Comme tous paraissent être la proie d’une certaine crise existentielle, les propos tenus durant la représentation ne sont évidemment pas des plus légers. Les interventions plus naïves du comédien Gabriel Antoine Roy, le seul à s’identifier comme «comédien», parviennent bien à alléger la tension quelque peu. En comblant les silences trop lourds de sens, celui-ci sait se montrer suffisamment mystérieux et intrigant, par ses intentions plus ou moins claires, pour conserver l’intérêt du spectateur qui en aurait marre d’entendre parler de suicide ou de crise environnementale. Cela n’empêche pas la présence de certaines longueurs causées par cette accumulation de récits plus ou moins joyeux. S’il peut être difficile, pour le public, de se rattacher personnellement à certains d’entre eux, ces derniers donne l’occasion de constater la réelle tendance de la société à cacher une affreuse réalité pour promouvoir un idéal de bonheur pratiquement impossible à atteindre. Il faut reconnaître que la formule qui limite chaque prise de paroles à 100 secondes et qui implique la distribution dans la production d’éclairage à coup de pédale durant une grande partie du spectacle est d’une originalité des plus signifiantes. Au-delà du fait que le concept même attire les regards curieux, l’empressement qu’il génère rend la performance encore plus vraie. L’auditoire se retrouve face à des interlocuteurs toujours légèrement essoufflés par l’effort physique demandé pour assurer leur éclairage, rendant naturellement toutes leurs interventions plus éprouvantes. Telles des personnes ayant la conviction que leur discours peut aider à conscientiser les insouciants pour retarder l’inévitable, ils s’essoufflent à dire ce qui les importe tout en sachant que ce n’est qu’une question de temps avant qu’un son ne les interrompe pour indiquer la fin du chronomètre.

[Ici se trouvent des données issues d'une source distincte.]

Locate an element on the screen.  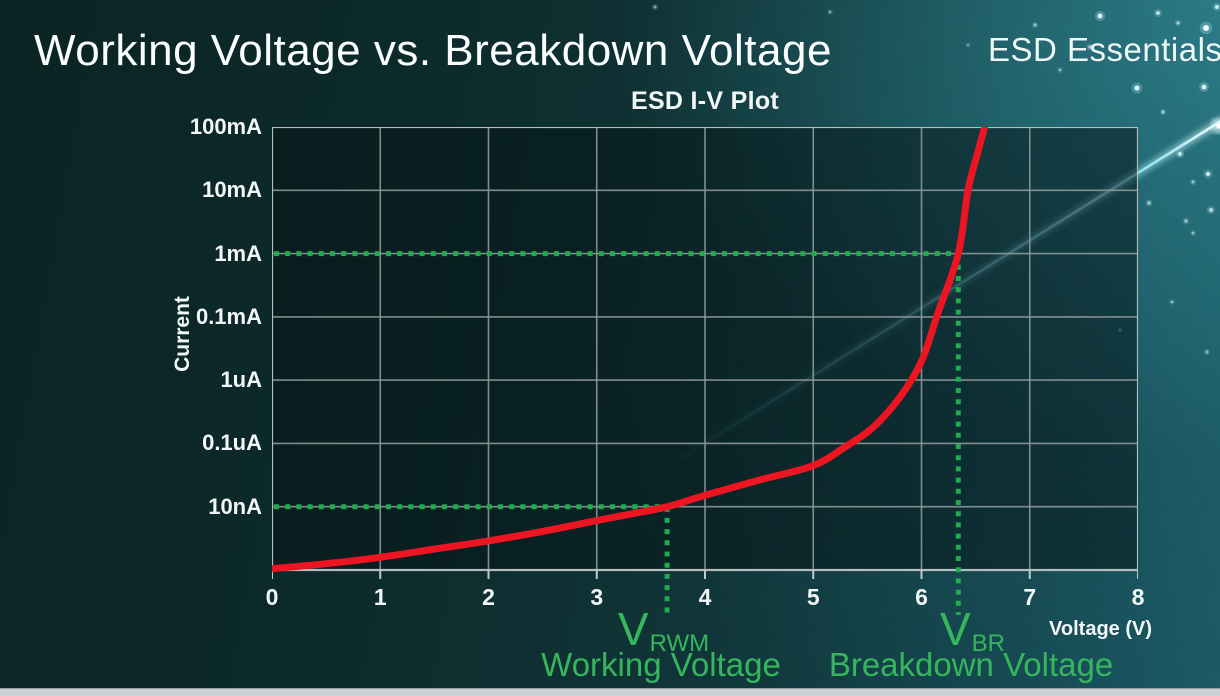
page-title: Working Voltage vs. Breakdown Voltage is located at coordinates (433, 50).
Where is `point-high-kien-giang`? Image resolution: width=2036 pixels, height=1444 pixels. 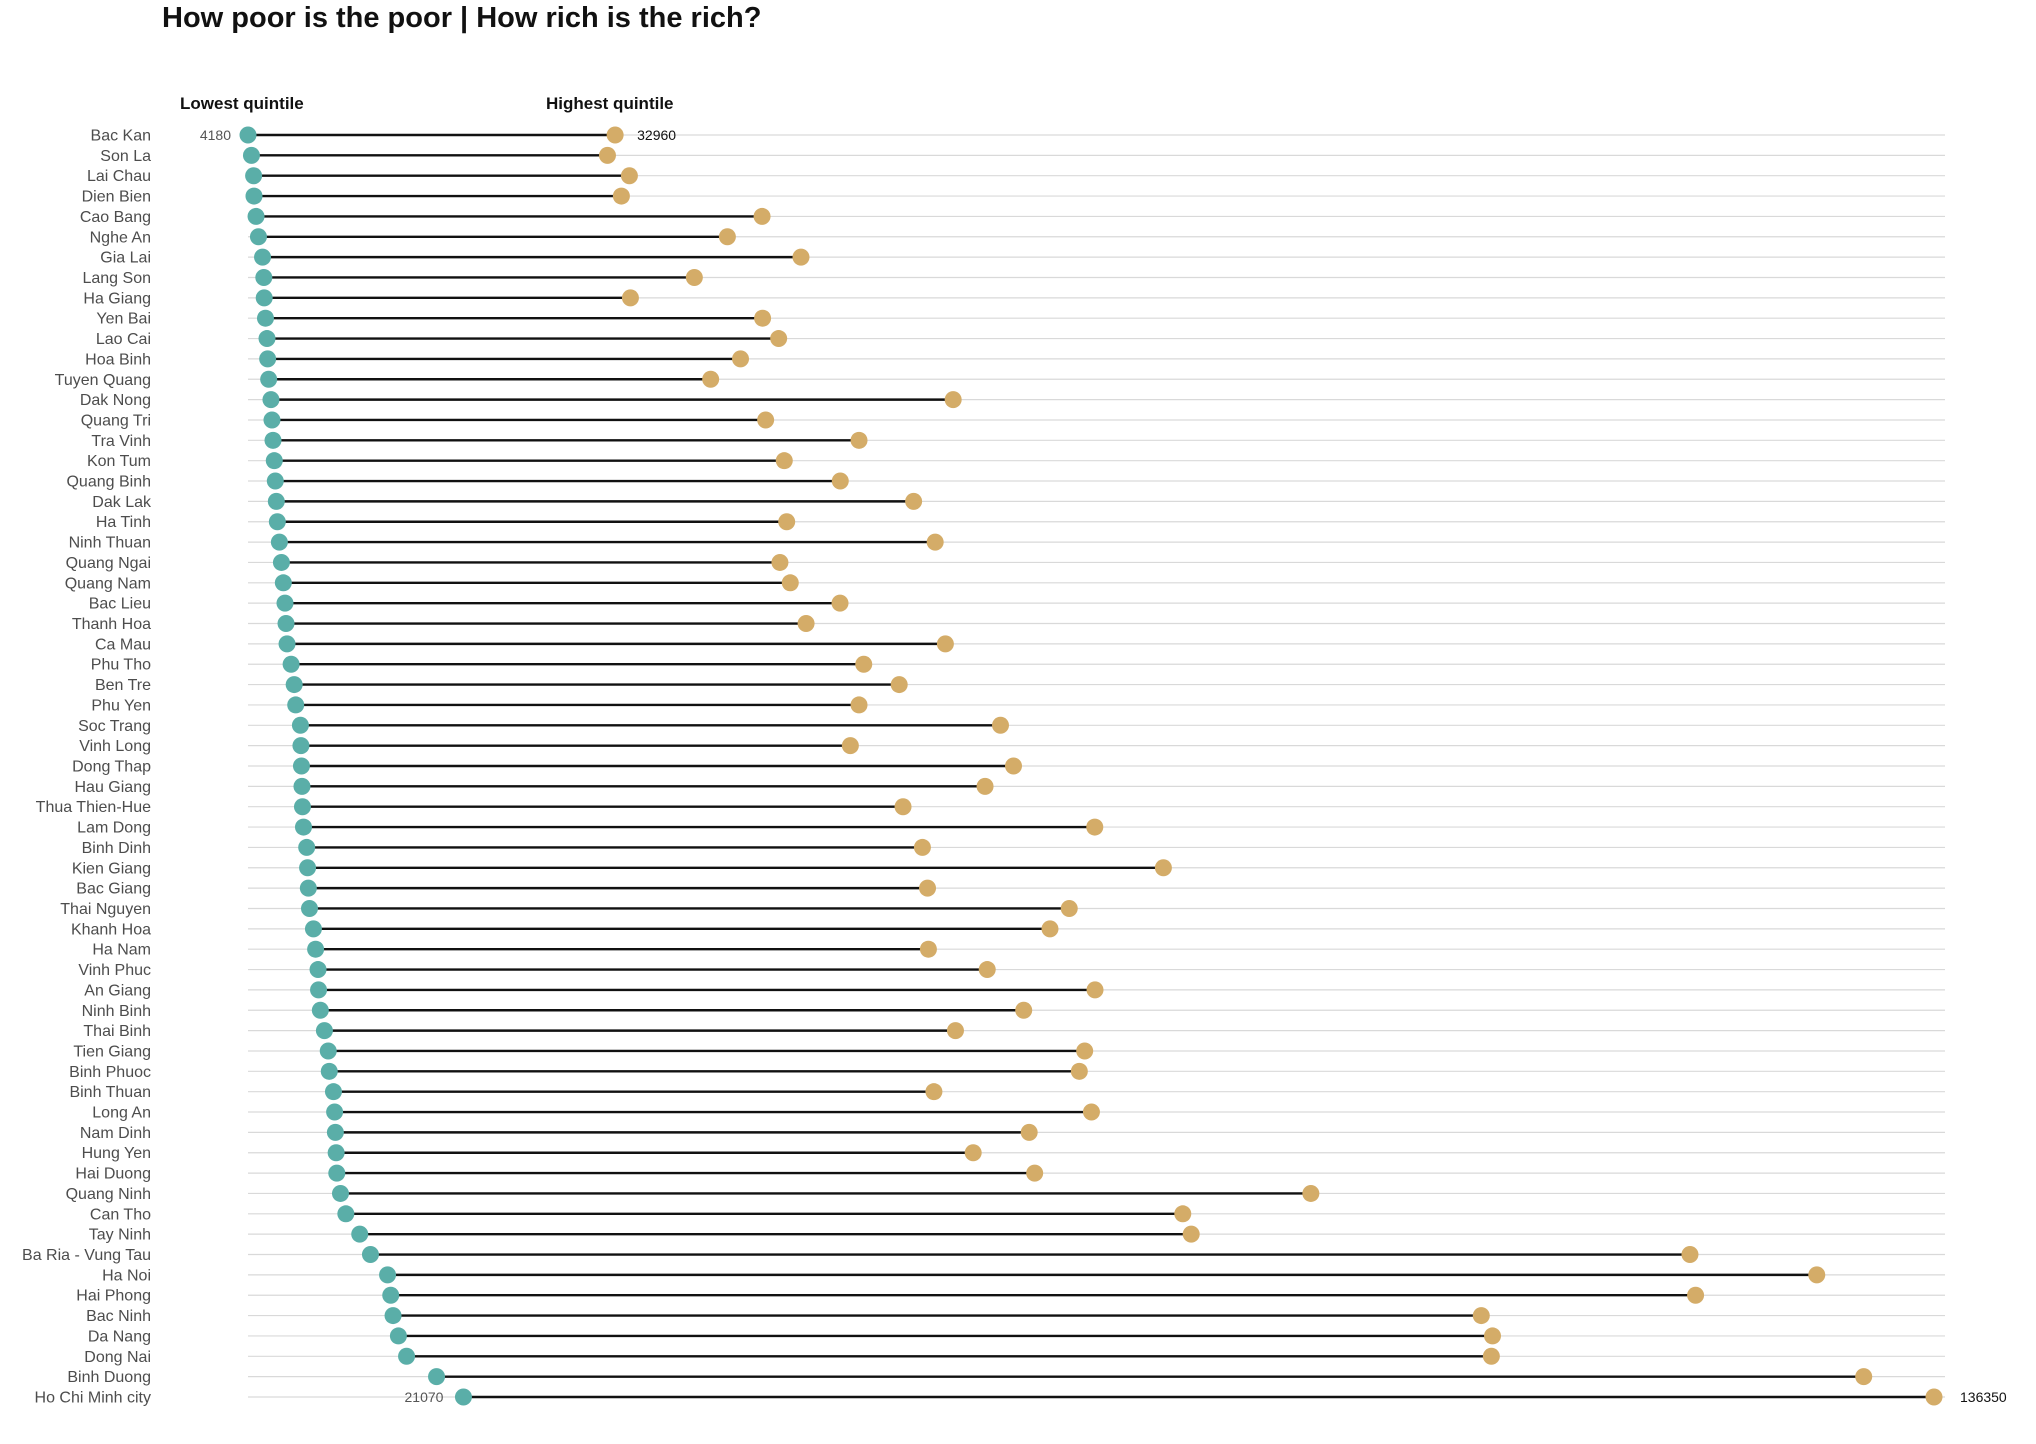 point-high-kien-giang is located at coordinates (1163, 868).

S’il y a bien une chose à retenir de la webdiffusion 100 secondes avant minuit, c’est le sentiment d’urgence palpable qui s’en dégage et sert magnifiquement bien les propos engagés énoncés. Sous la direction de Michelle Parent, les individus sur scène se livrent à une performance dont l’authenticité est poignante et dont le naturel attire l’empathie. Il est surprenant de voir l’aisance avec laquelle tous les témoignages sont rendus, malgré la présence de personnes issues du public parmi la distribution. Grâce à un brillant travail des concepteurs, cette création parvient à se servir intelligemment des arts de la scène pour faire entendre des fragments de la réalité populaire. Le visionnement de cette captation s’avère une belle façon de prendre le temps d’enfin réfléchir aux discours de ceux qui, depuis longtemps, sonnent l’alarme, mais ne se voient jamais donner raison.
Captation disponible jusqu’au 15 mai 2022.